Kutlu doğum haftasına girdiğimiz bu günlerde Âlemlere Rahmet Hz. Muhammed (s.a.v.) Efendimizle ilgili temel bilgileri hatırlamamız lazım. Önce doğumunu hatırlayalım…
Resulullah (s.a.v.) Efendimiz Mekke’de Rebiü’l-evvel ayının 12. pazartesi gecesi sabaha karşı dünyaya gelmiştir. (M.570)
Babası Abdullah, peygamberin doğumundan 2 ay önce vefat etmiştir.
Annesi Vehb kızı Amine, doğumunda diğer kadınlar gibi eziyet çekmemiş, hatta ağırlık bile hissetmemiştir. Hamileyken bir gece rüyasında, tanımadığı bir kimse gelip, “sen âlemlerin en hayırlısına hamilesin doğduğunda adını Muhammed koy” diye ikazda bulunmuştur. Doğum anında da heybetli bir ses duyarak irkilmiştir.

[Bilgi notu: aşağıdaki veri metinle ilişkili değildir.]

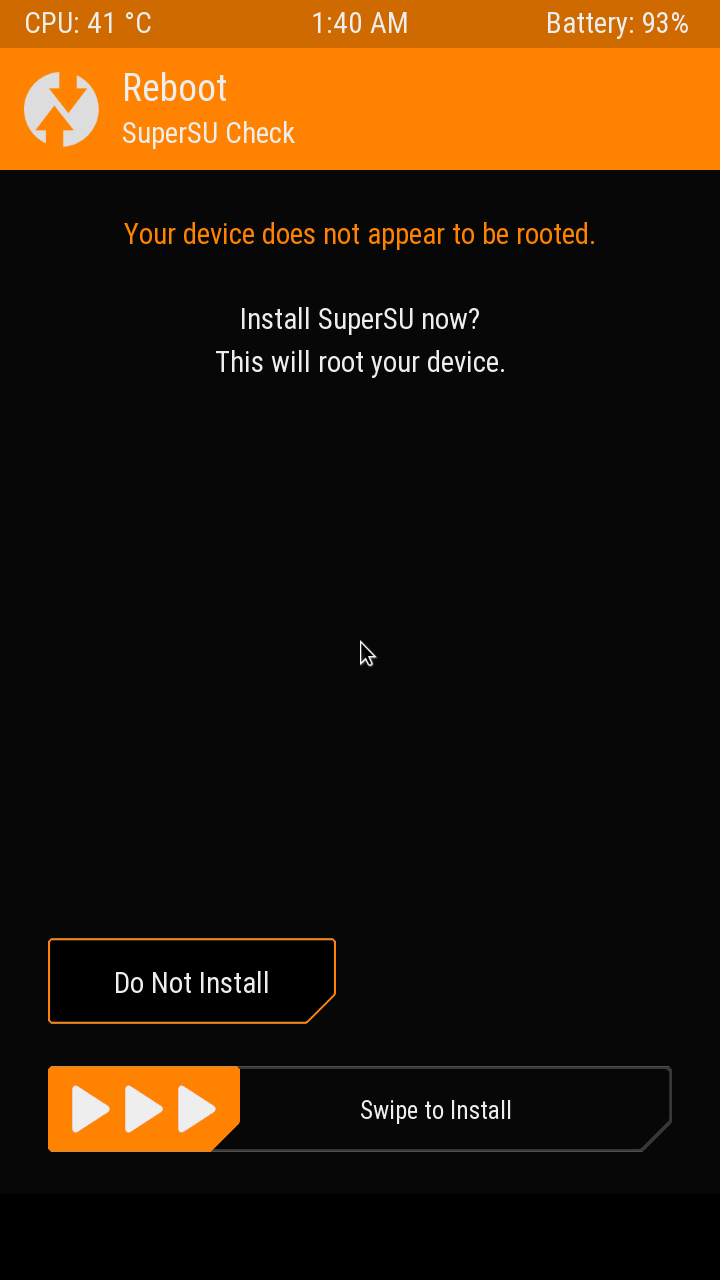This screenshot has width=720, height=1280.
Task: Click the Swipe to Install slider handle
Action: coord(144,1109)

Annesi; “etrafımda birçok hatun toplandı. Ne zaman ki Muhammed vücuda geldi; baktım mübarek başını secdeye koydu, ellerini kaldırdı, duada bulundu” şeklinde anlatıyor.
Hz. Muhammed (s.a.v) sünnetli doğmuştur. Doğduğunda sırtında ve omuzlarında Peygamberlik mührü vardı.
O’nu meleklerin yıkadığını, kaynaklar bize bildirmektedir.
DOĞUMUYLA GERÇEKLEŞEN OLAYLAR
•Resulullah (sav) doğduğu gece yeryüzündeki birçok put düşüp kırılmıştır.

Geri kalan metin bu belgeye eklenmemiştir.